- [HINWEISE ZUR AUFGABE]:
Schreib aus der Auflistung nur die Zeilen unverändert ab, beginnend mit der Zeile mit "What do you" und weiter bis einschließlich der Zeile mit "This screenshot has height=520, width=714.". Lass die Bilder dabei weg.

───

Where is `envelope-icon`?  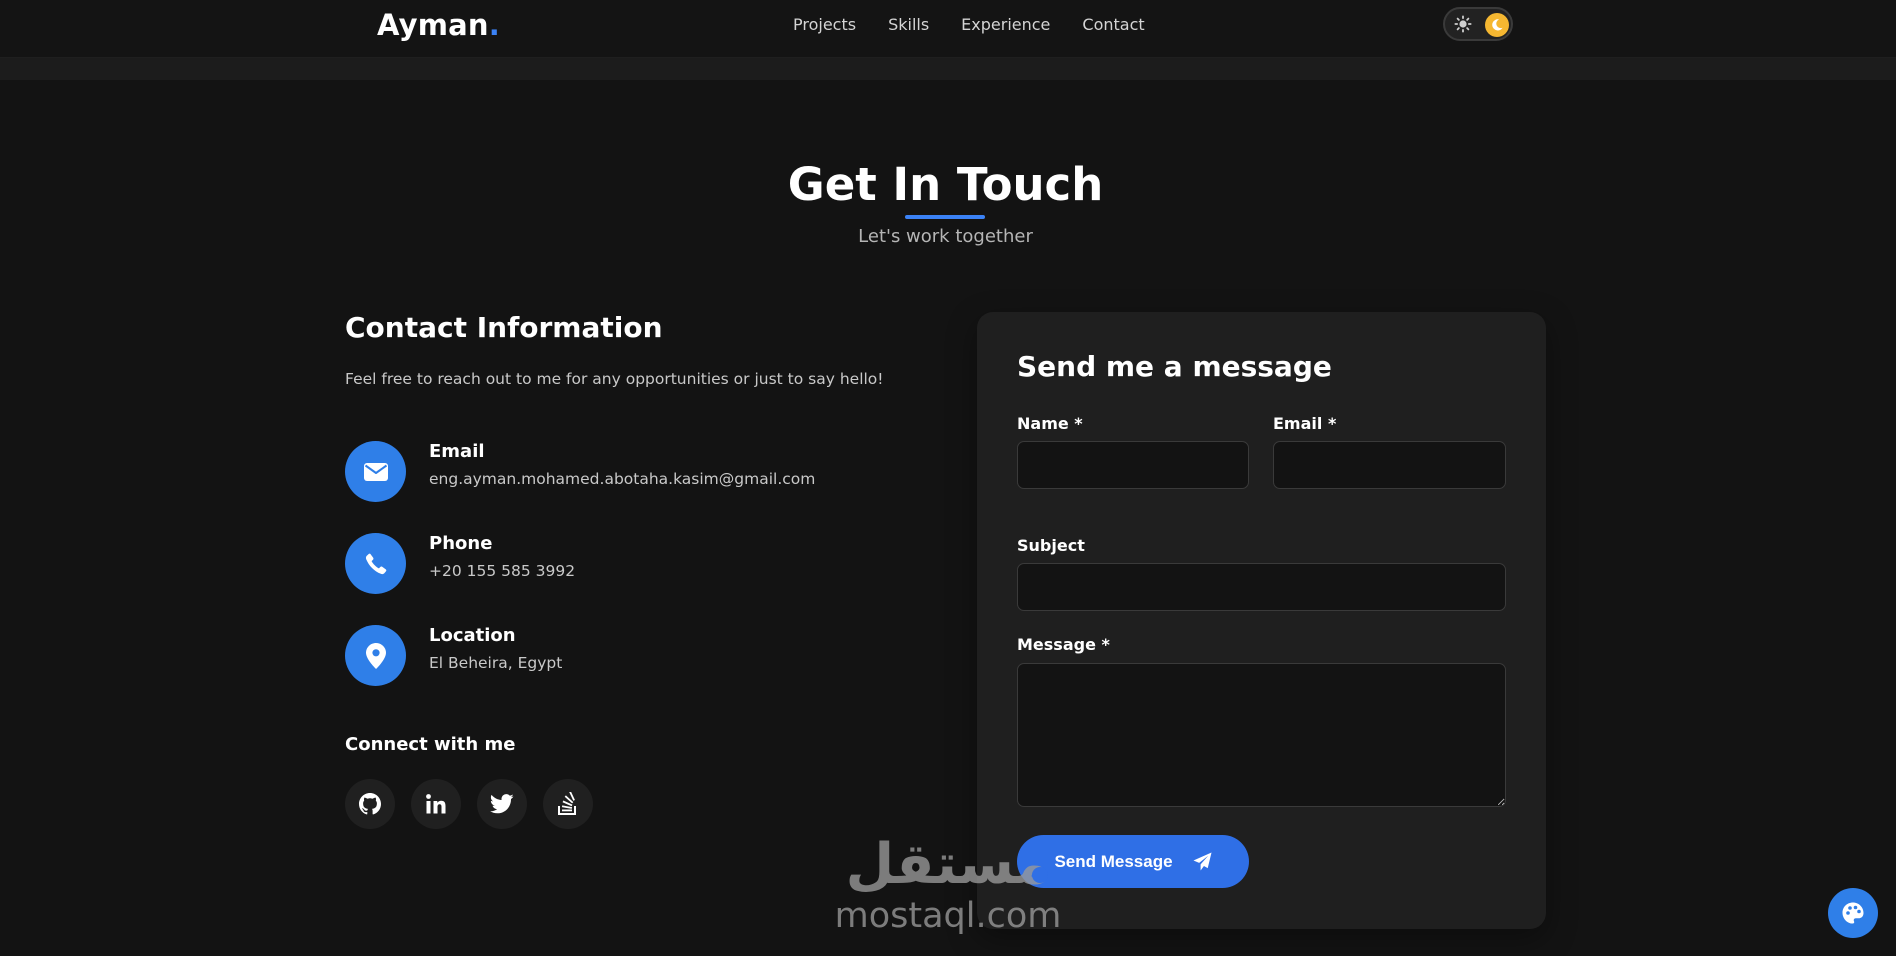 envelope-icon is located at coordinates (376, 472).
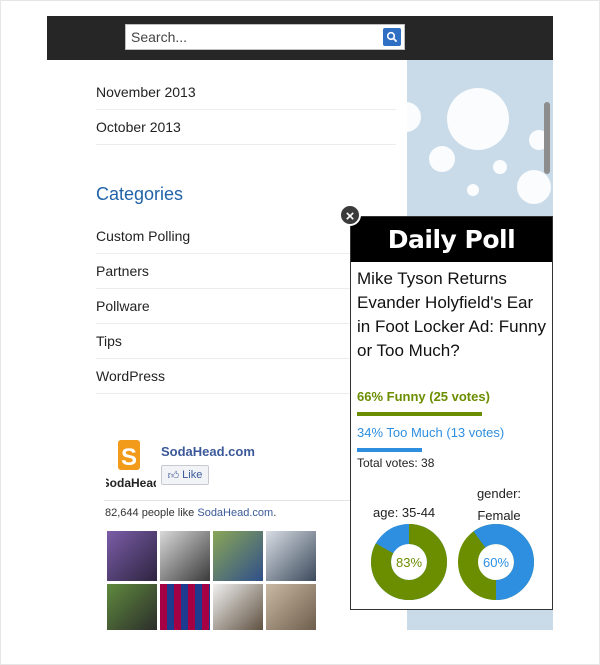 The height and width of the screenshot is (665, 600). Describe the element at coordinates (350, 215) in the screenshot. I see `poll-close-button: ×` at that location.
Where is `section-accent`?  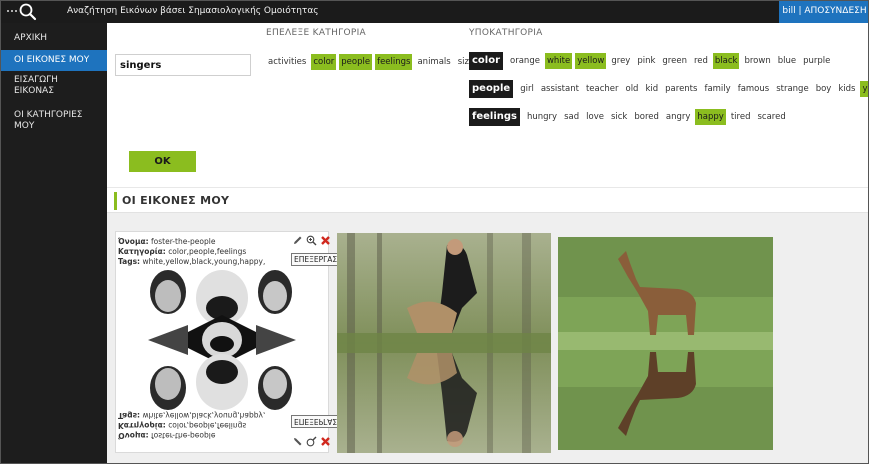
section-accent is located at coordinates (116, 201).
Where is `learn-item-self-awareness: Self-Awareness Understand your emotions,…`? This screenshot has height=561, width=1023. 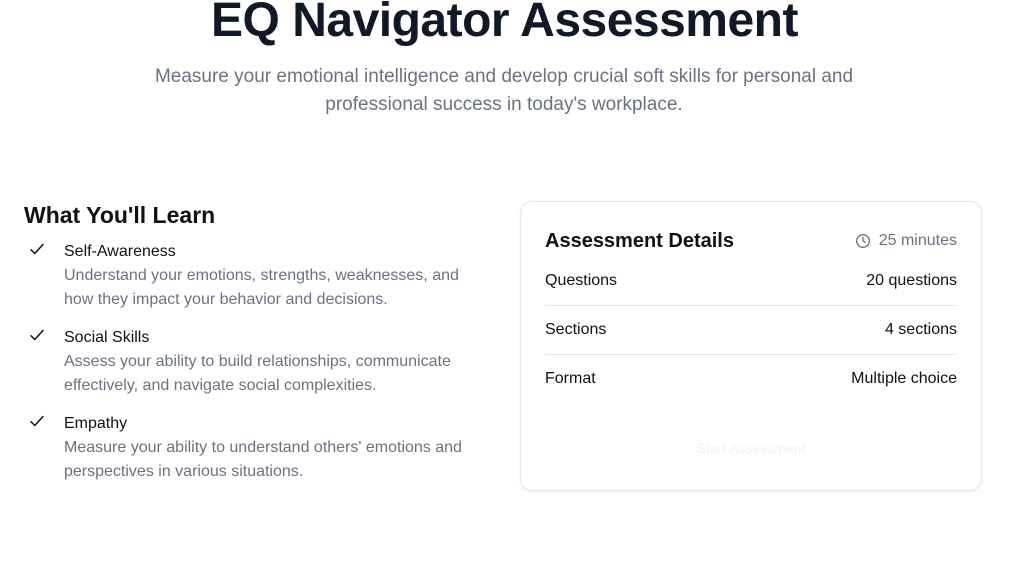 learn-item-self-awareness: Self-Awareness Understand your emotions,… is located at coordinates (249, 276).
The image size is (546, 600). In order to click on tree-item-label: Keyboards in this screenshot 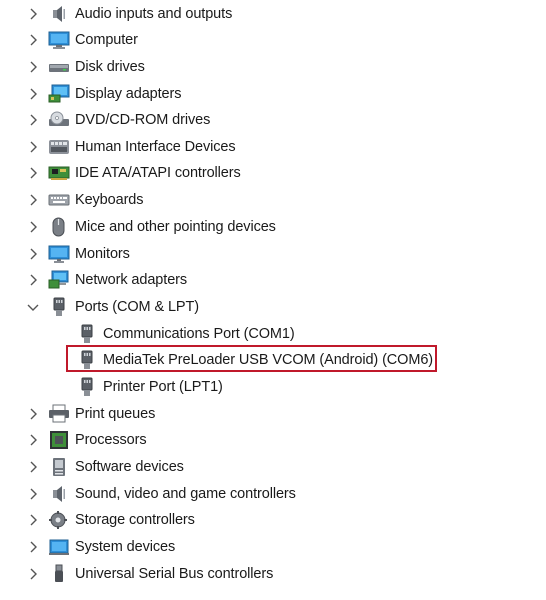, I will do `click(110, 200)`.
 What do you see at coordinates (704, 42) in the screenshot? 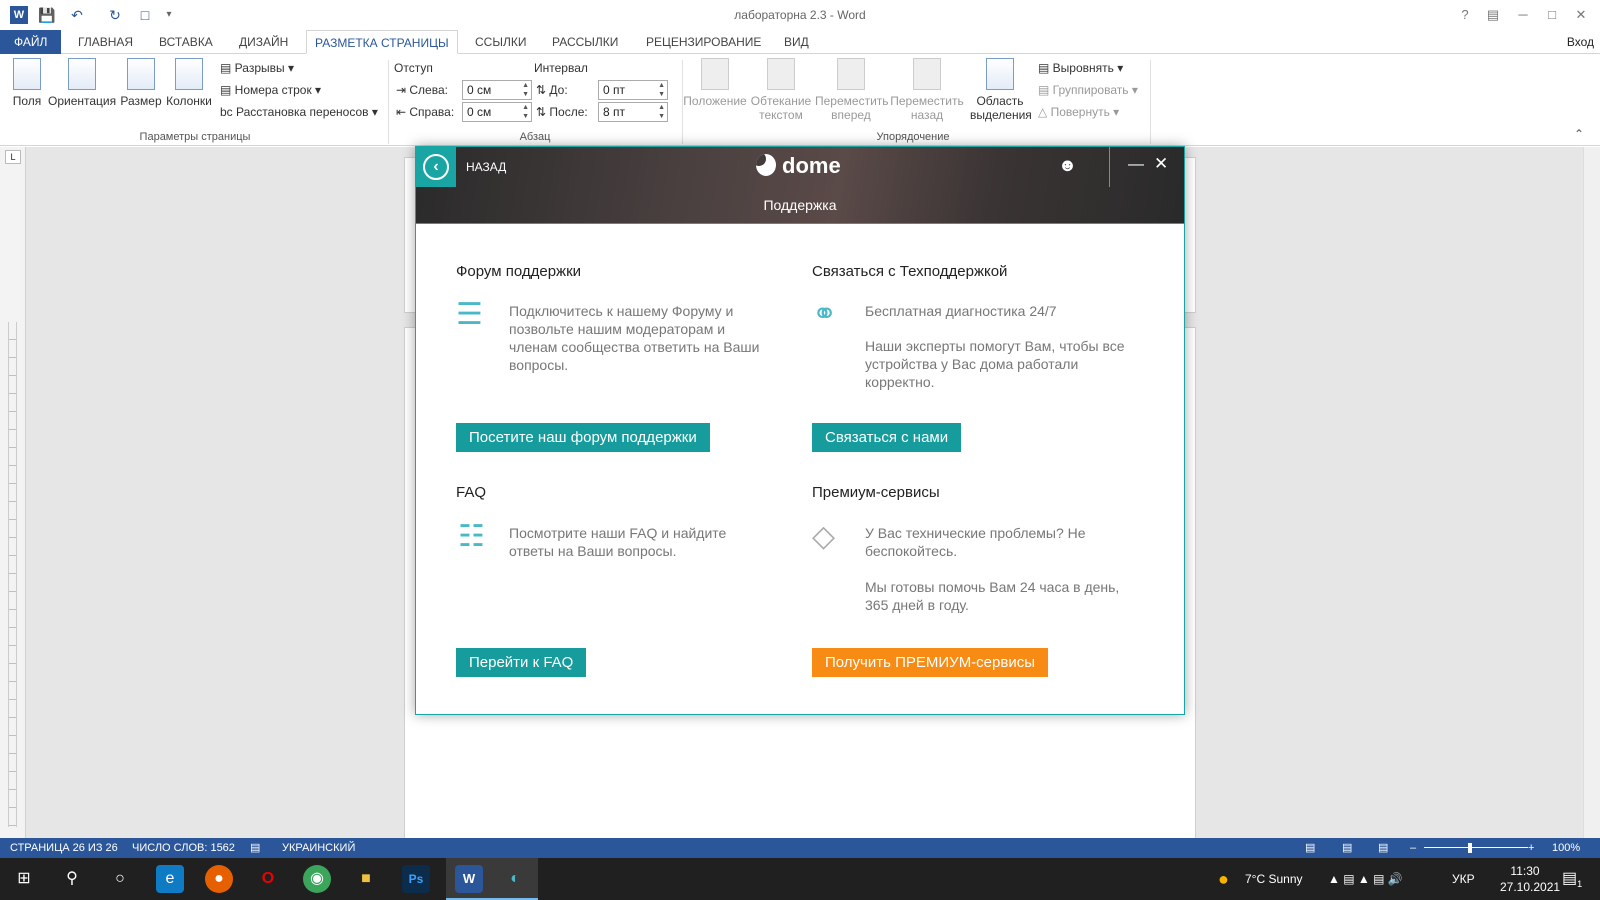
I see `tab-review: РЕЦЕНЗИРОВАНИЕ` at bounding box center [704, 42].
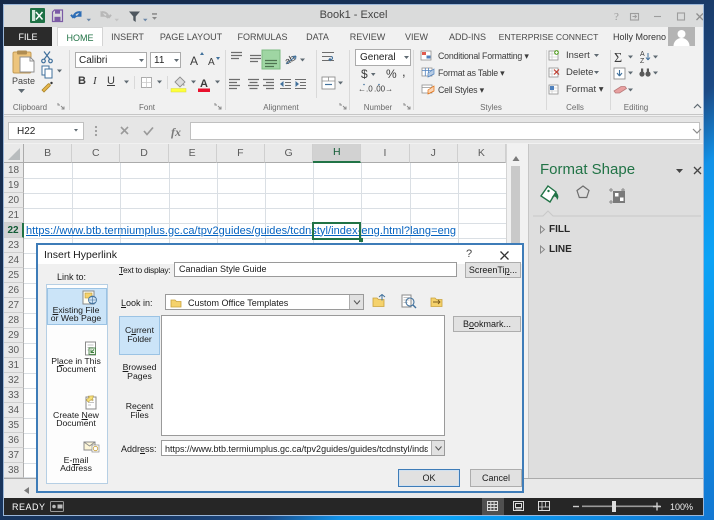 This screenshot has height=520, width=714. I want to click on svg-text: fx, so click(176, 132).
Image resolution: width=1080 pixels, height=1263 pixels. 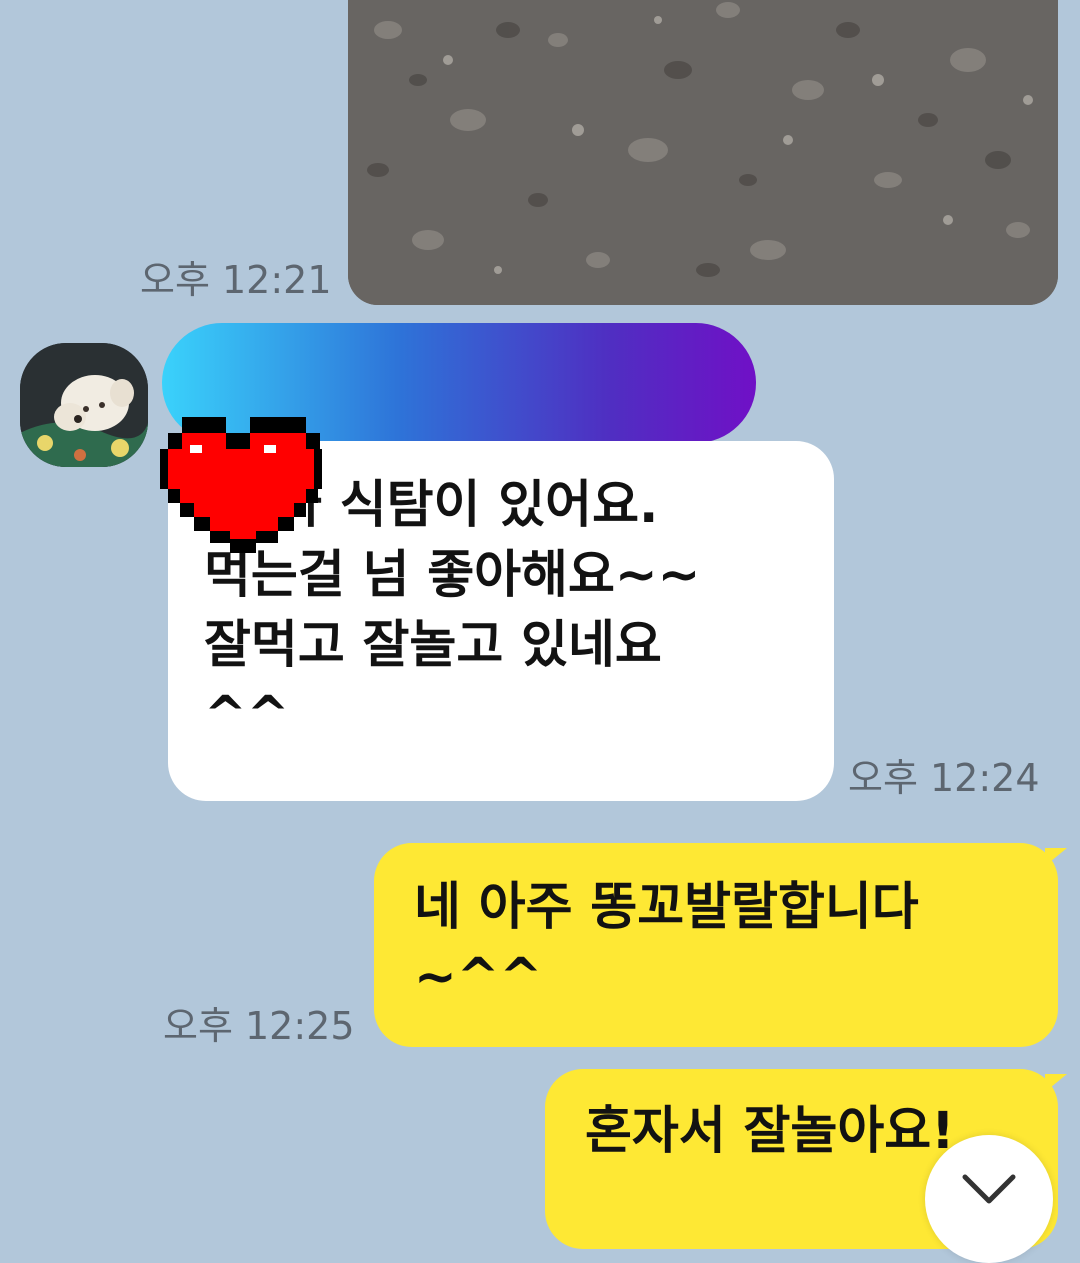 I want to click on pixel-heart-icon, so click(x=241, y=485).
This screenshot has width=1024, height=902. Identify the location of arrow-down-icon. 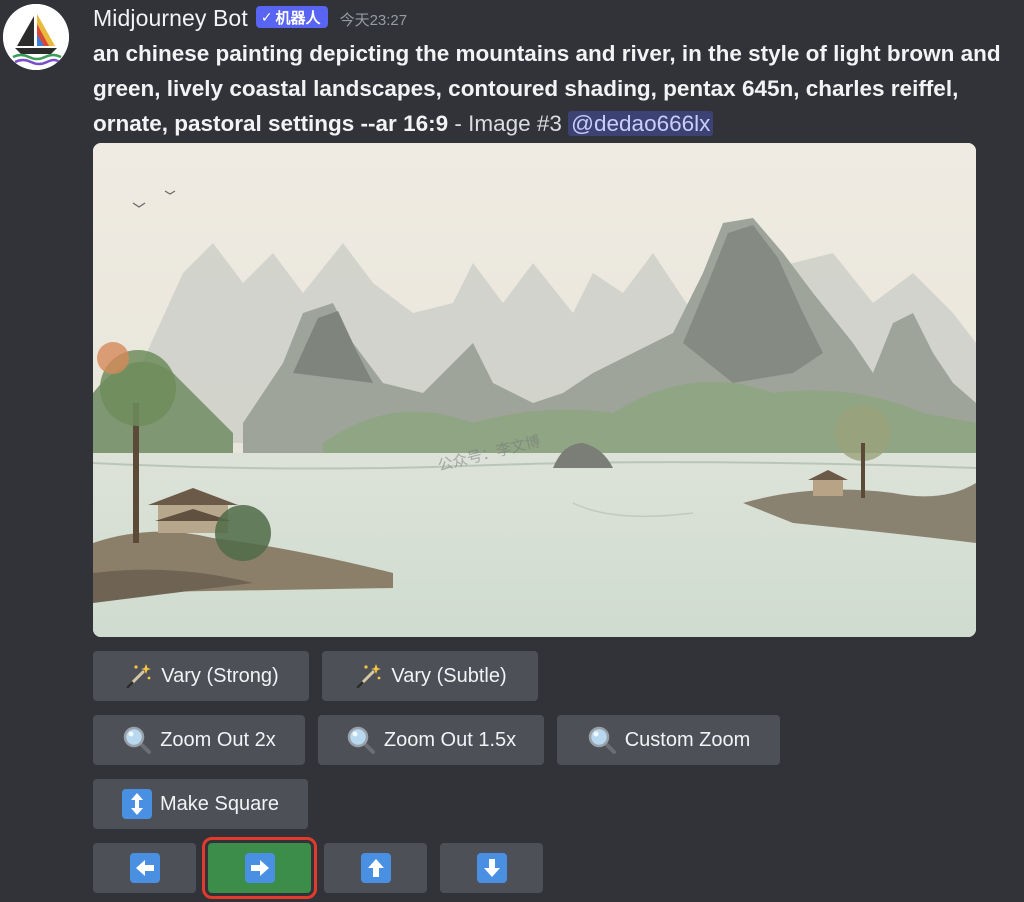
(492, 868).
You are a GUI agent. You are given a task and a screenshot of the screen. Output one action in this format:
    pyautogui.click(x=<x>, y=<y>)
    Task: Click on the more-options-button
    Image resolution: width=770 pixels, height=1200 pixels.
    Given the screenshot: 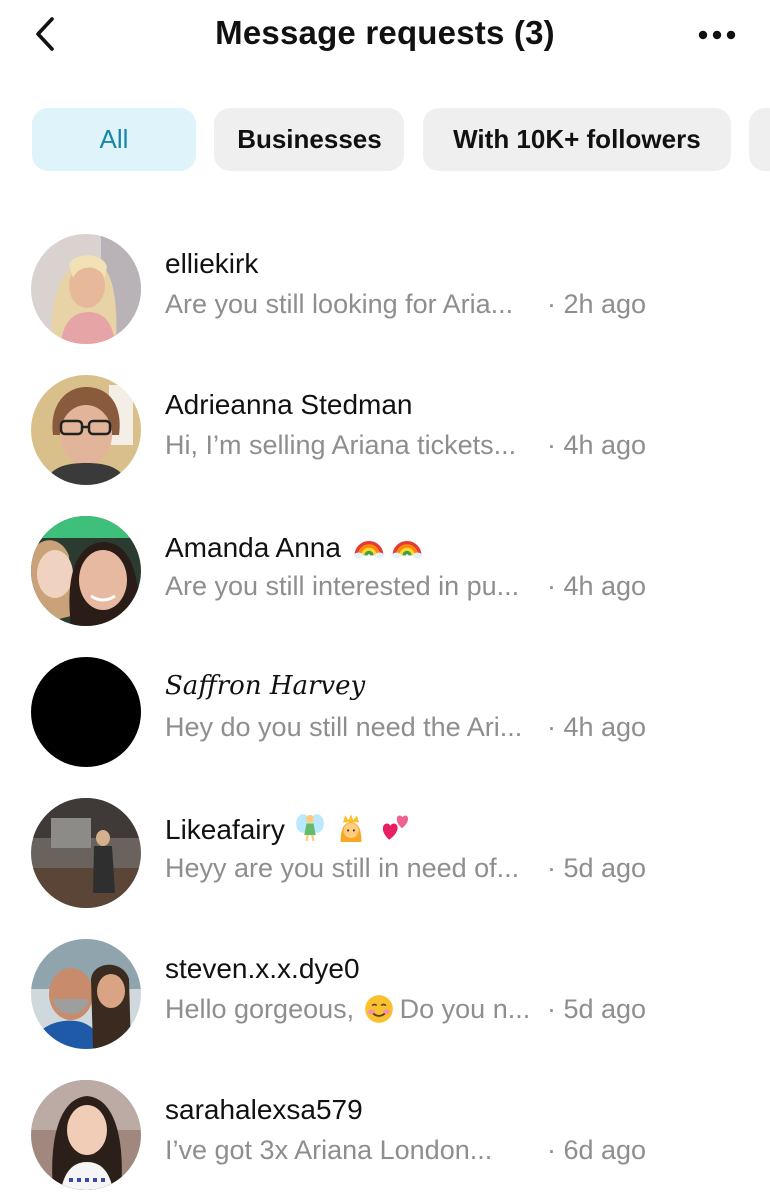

───

- [ERLEDIGTE AUFGABE]:
 What do you see at coordinates (704, 42) in the screenshot? 
I see `tab-review: РЕЦЕНЗИРОВАНИЕ` at bounding box center [704, 42].
 This screenshot has height=520, width=714. I want to click on svg-text: fx, so click(176, 132).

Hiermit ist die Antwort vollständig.